- _DIRECTIONS FOR THIS TASK_
Retype the line in which "Given: Select the 螢幕解析度 dimension label" appears, then every line after it until the records end. Leave out the pictures.

- _Saved data entries_
------
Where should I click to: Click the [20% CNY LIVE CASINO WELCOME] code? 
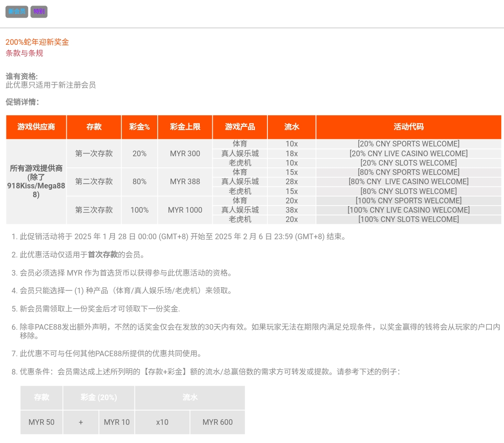pos(408,153)
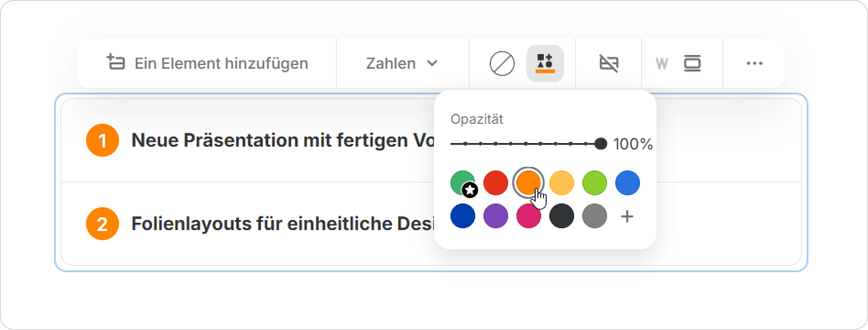Image resolution: width=868 pixels, height=330 pixels.
Task: Select the light yellow-orange swatch
Action: coord(561,183)
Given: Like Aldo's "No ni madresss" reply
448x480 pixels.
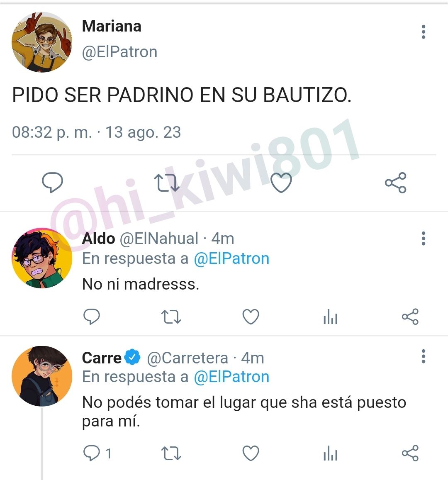Looking at the screenshot, I should point(251,317).
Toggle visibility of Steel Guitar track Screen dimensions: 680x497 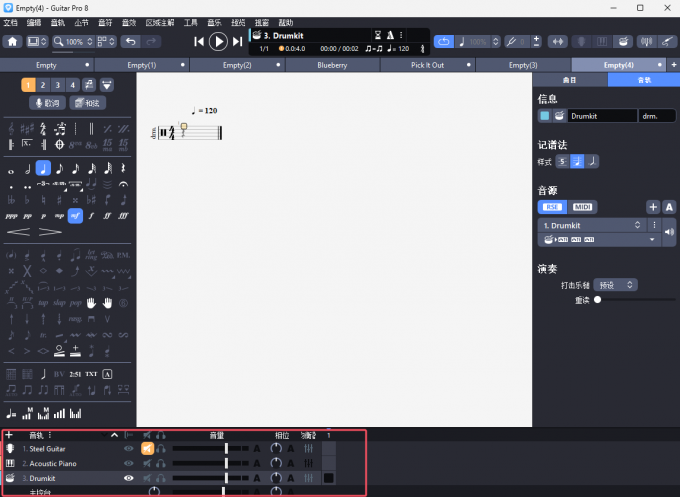(128, 450)
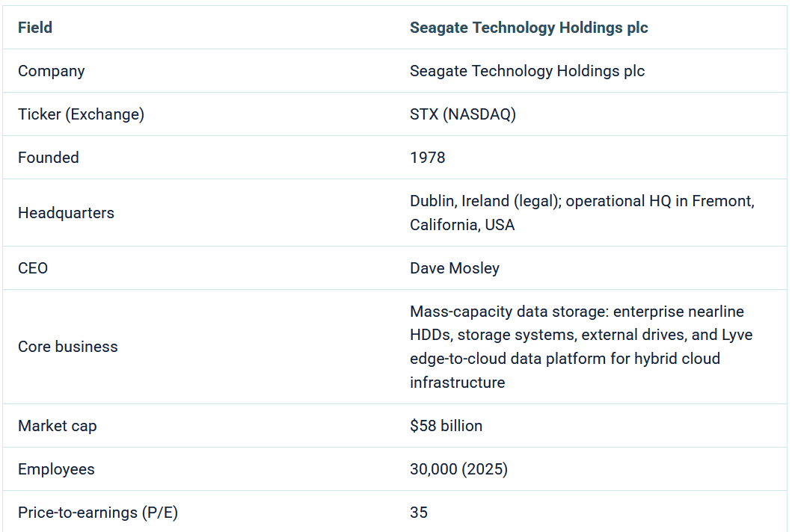Select the '30,000 (2025)' employee count
The image size is (792, 532).
click(x=458, y=469)
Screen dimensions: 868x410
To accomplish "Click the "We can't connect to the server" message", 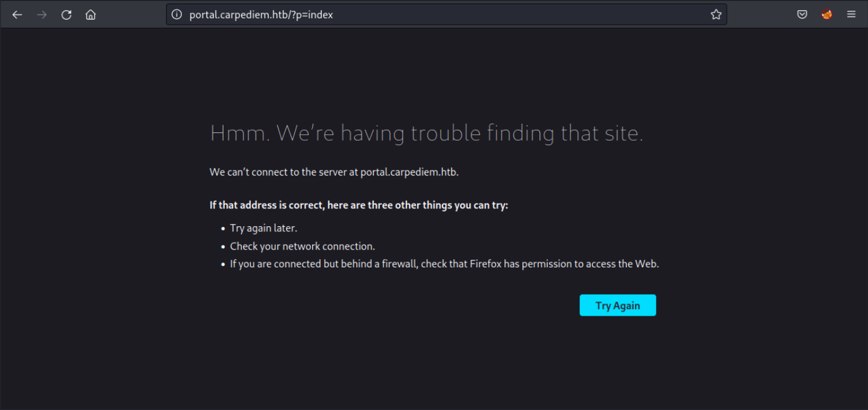I will click(x=334, y=172).
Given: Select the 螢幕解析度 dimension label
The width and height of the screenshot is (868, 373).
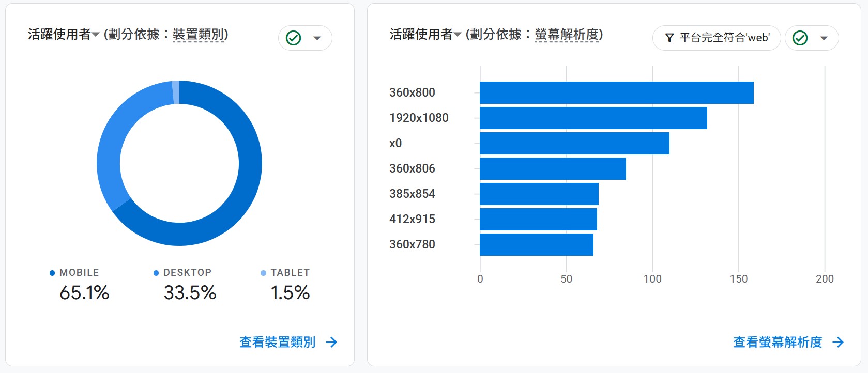Looking at the screenshot, I should click(x=567, y=35).
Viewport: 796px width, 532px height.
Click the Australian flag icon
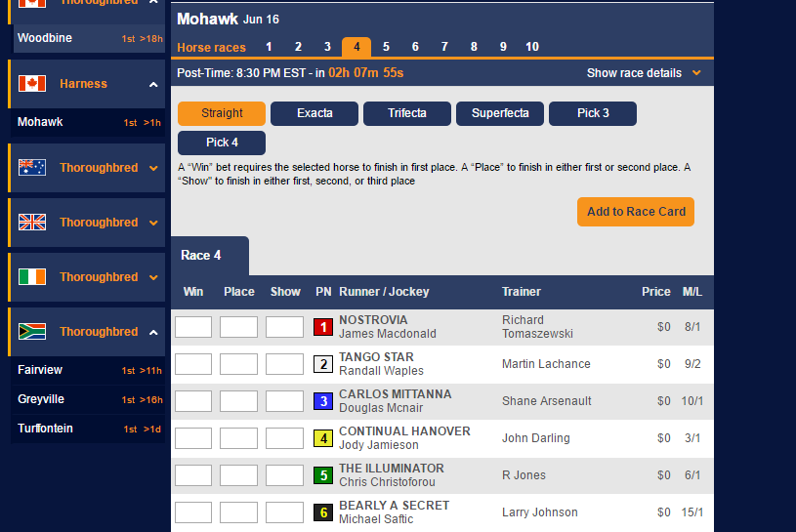(32, 168)
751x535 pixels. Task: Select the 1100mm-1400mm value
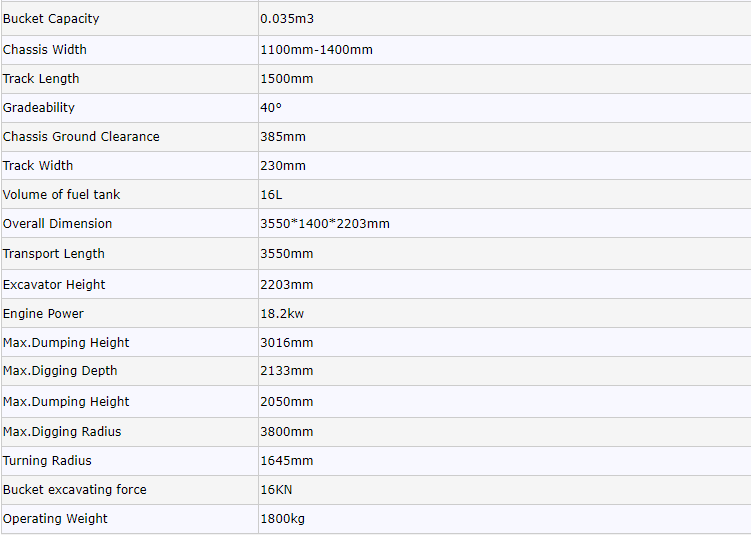click(x=316, y=50)
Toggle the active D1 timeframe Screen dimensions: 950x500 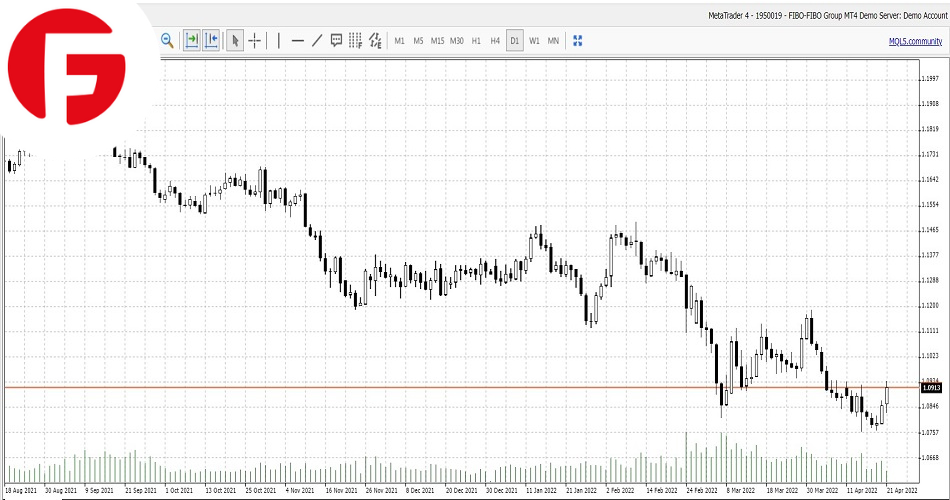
------
- _TASK RESPONSE_
Given: Select the 螢幕解析度 dimension label
The width and height of the screenshot is (868, 373).
Looking at the screenshot, I should click(x=567, y=35).
Viewport: 796px width, 532px height.
Click the Australian flag icon
(32, 168)
751x535 pixels. Task: Select the 1100mm-1400mm value
click(x=316, y=50)
Toggle the active D1 timeframe Screen dimensions: 950x500 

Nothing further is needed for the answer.